Note that expression here means a pre-formatted in-text statistical result. In addition to other details contained in the dataframe, there is also a column titled expression, which contains expression with statistical details and can be displayed in a plot.

For all statistical test expressions, the default template attempt to follow the gold standard for statistical reporting.

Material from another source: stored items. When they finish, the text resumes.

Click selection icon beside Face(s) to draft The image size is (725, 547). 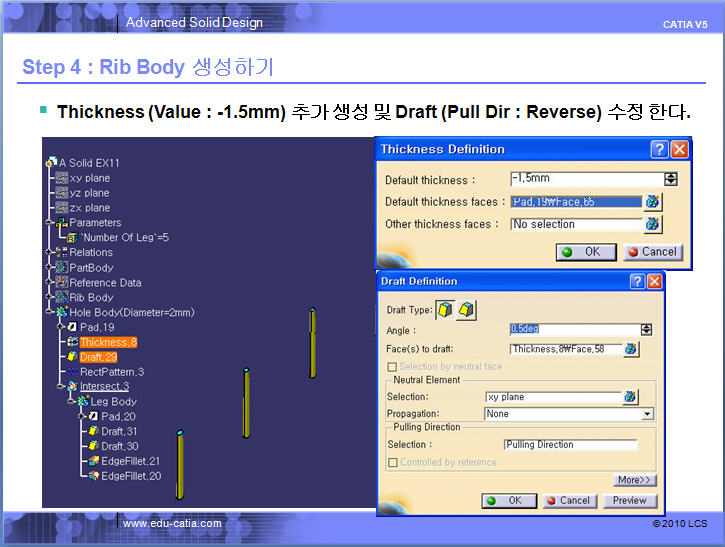tap(631, 349)
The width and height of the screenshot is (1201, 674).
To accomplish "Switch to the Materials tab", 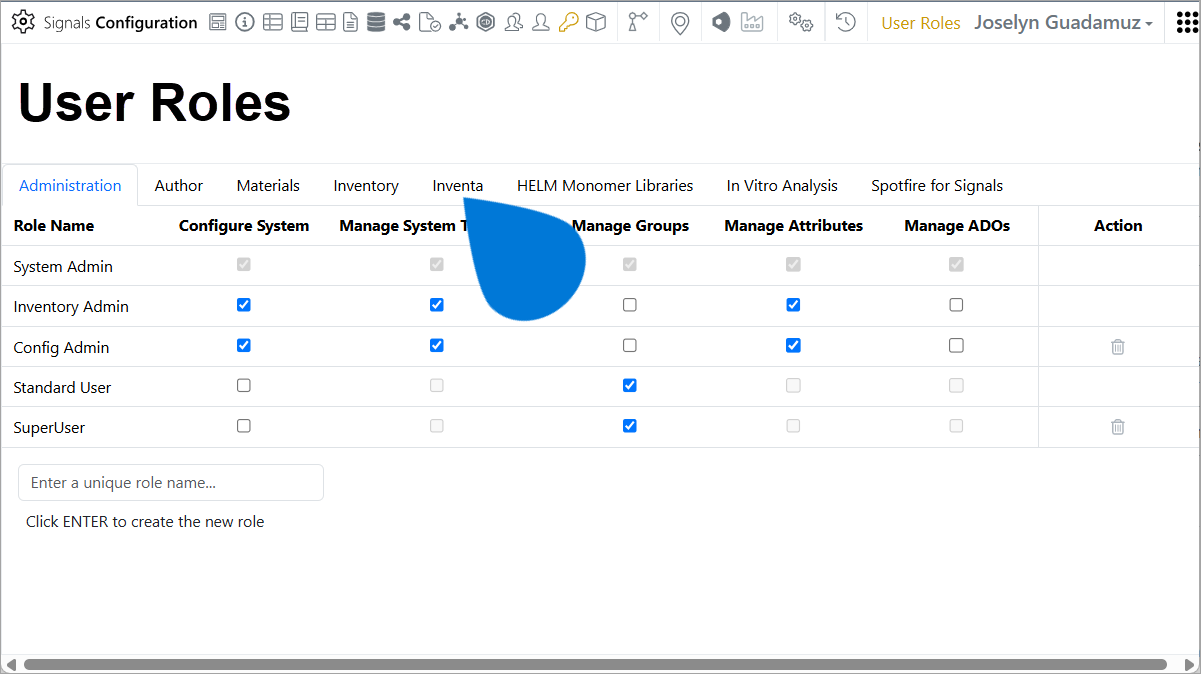I will (x=267, y=185).
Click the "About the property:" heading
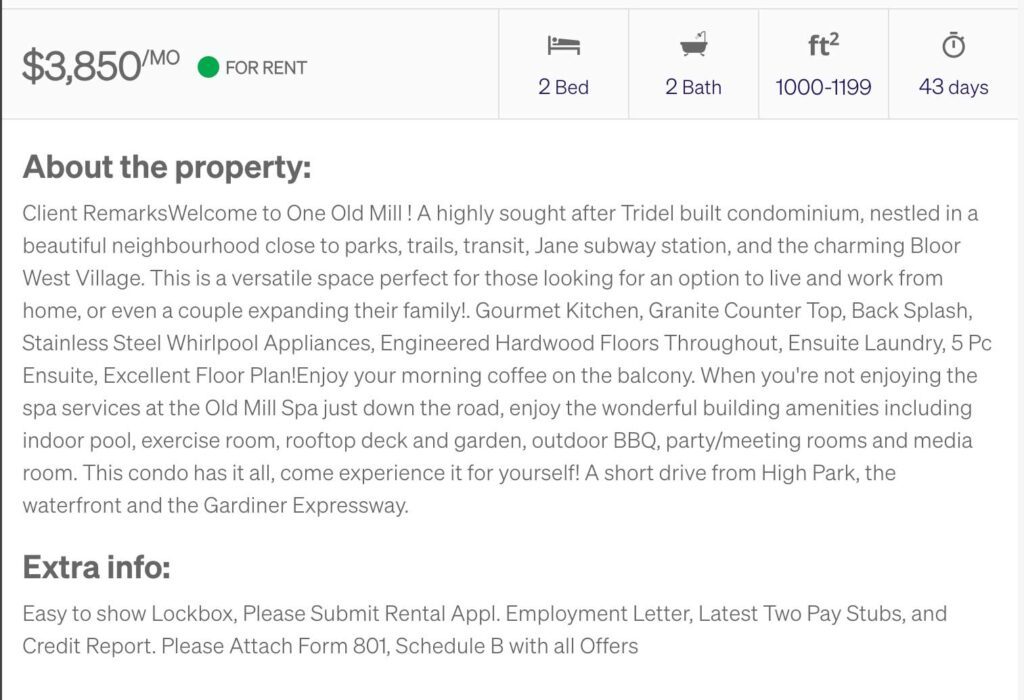The image size is (1024, 700). point(167,167)
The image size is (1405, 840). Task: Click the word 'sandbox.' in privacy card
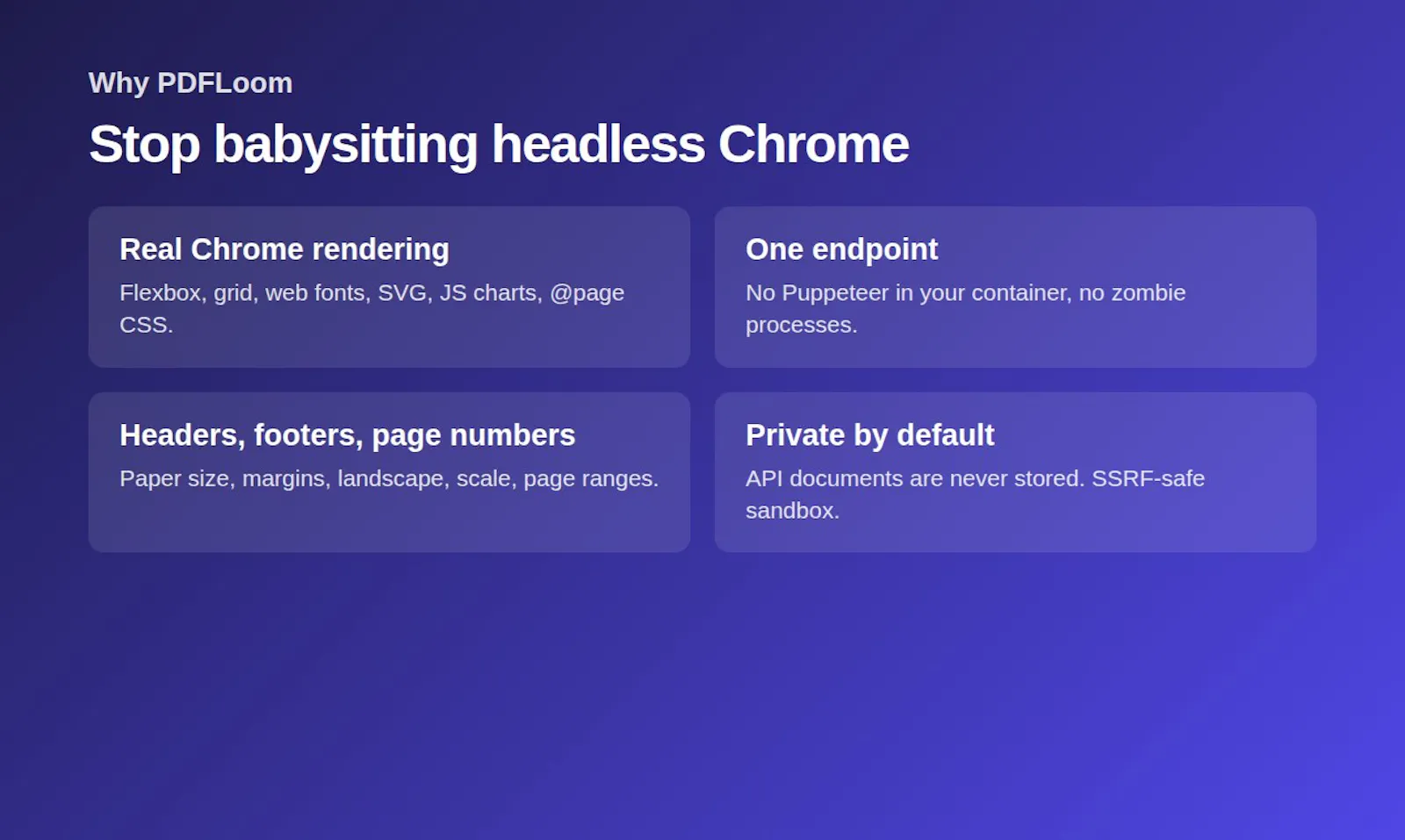pos(793,510)
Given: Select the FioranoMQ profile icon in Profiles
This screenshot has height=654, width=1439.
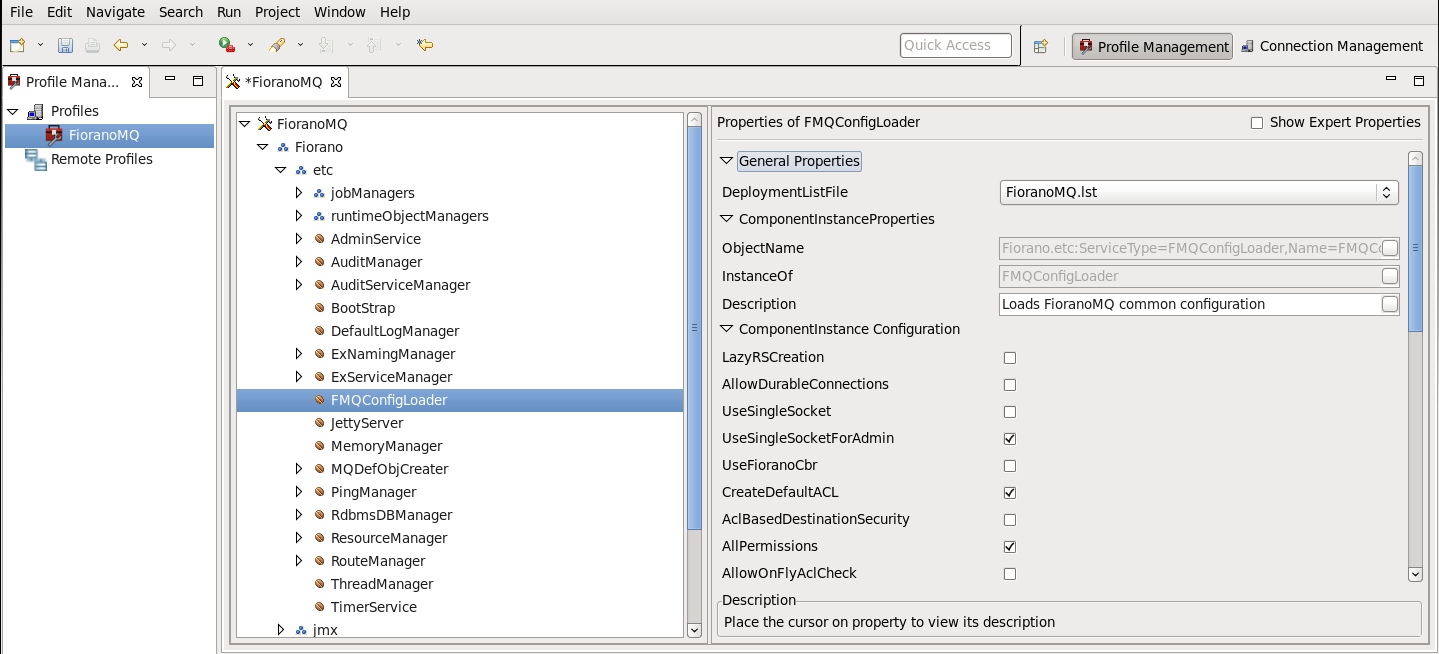Looking at the screenshot, I should [54, 135].
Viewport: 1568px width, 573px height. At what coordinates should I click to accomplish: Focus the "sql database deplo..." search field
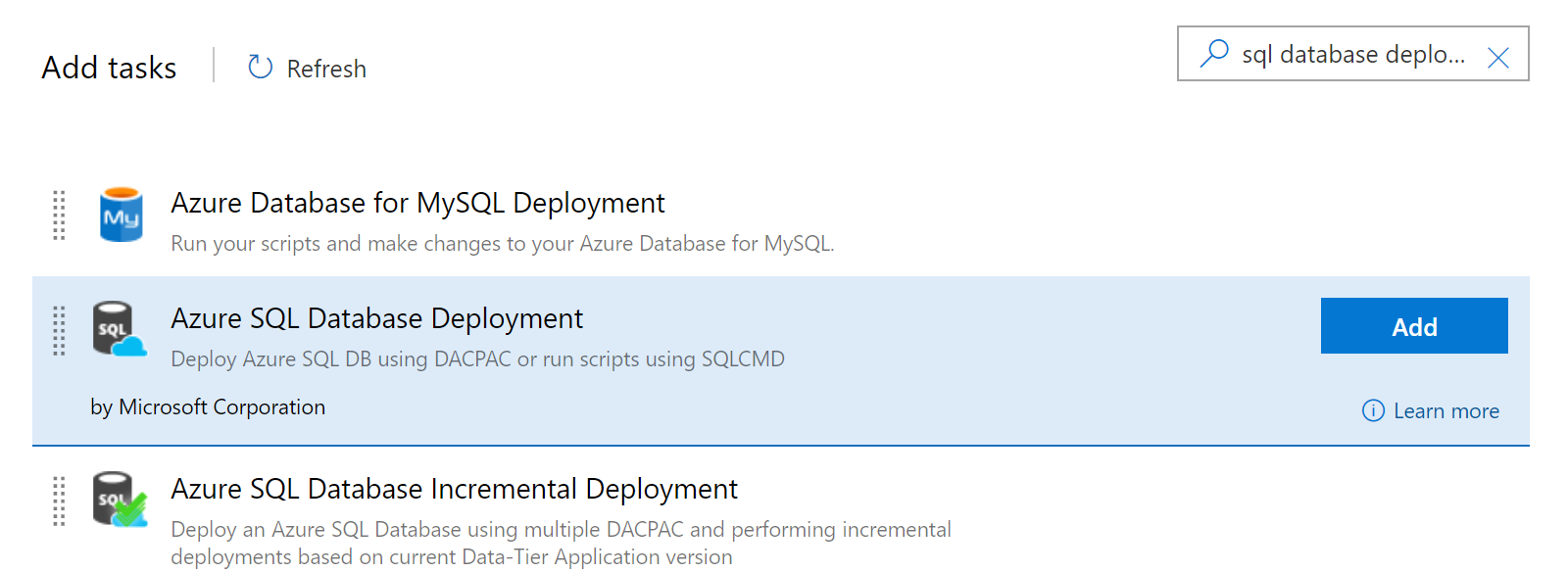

For example, here are results from Welch’s t-test:

Expressions for centrality measure

library(ggplot2)

# displaying mean for each level of `cyl`
centrality_description(mtcars, cyl, wt) |>
  ggplot(aes(cyl, wt)) +
  geom_point() +
  geom_label(aes(label = expression), parse = TRUE)

Here are a few examples for supported analyses.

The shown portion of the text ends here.